# [The problem]
Starting with the line with "Task: Open the chat bubbles icon in sidebar" and going on through the line with "Action: pyautogui.click(x=24, y=89)", write those lines out again with "sidebar" swapped for "side panel" and nothing else changed.

# [Material shown]
+===+
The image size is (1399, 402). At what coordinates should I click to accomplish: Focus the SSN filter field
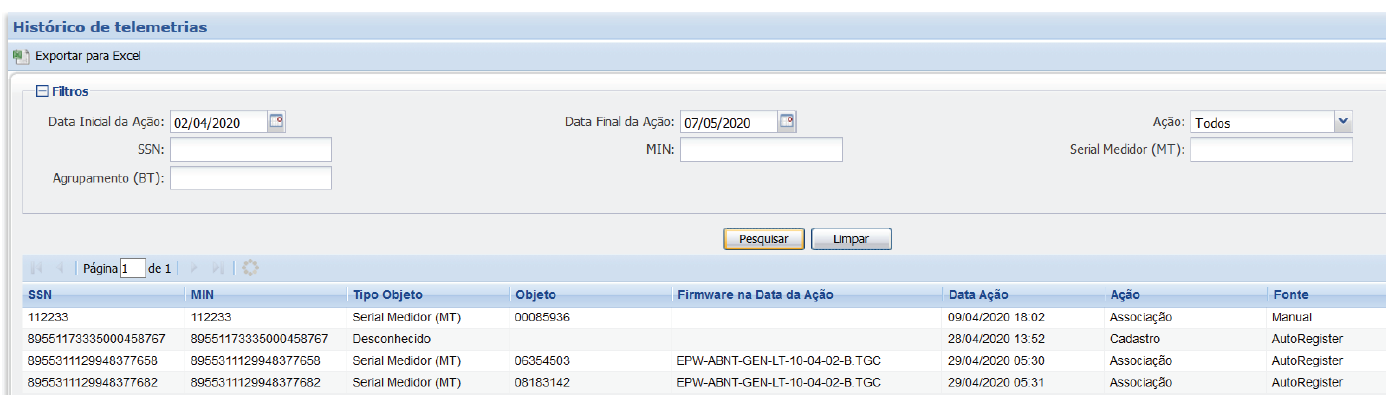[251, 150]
+===+
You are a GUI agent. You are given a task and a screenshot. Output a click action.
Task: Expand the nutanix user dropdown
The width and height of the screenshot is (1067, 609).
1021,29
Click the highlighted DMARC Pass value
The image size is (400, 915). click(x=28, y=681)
+===+
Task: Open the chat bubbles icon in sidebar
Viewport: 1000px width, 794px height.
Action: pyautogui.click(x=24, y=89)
+===+
# [Answer to this task]
Task: Open the chat bubbles icon in side panel
Viewport: 1000px width, 794px height.
Action: pyautogui.click(x=24, y=89)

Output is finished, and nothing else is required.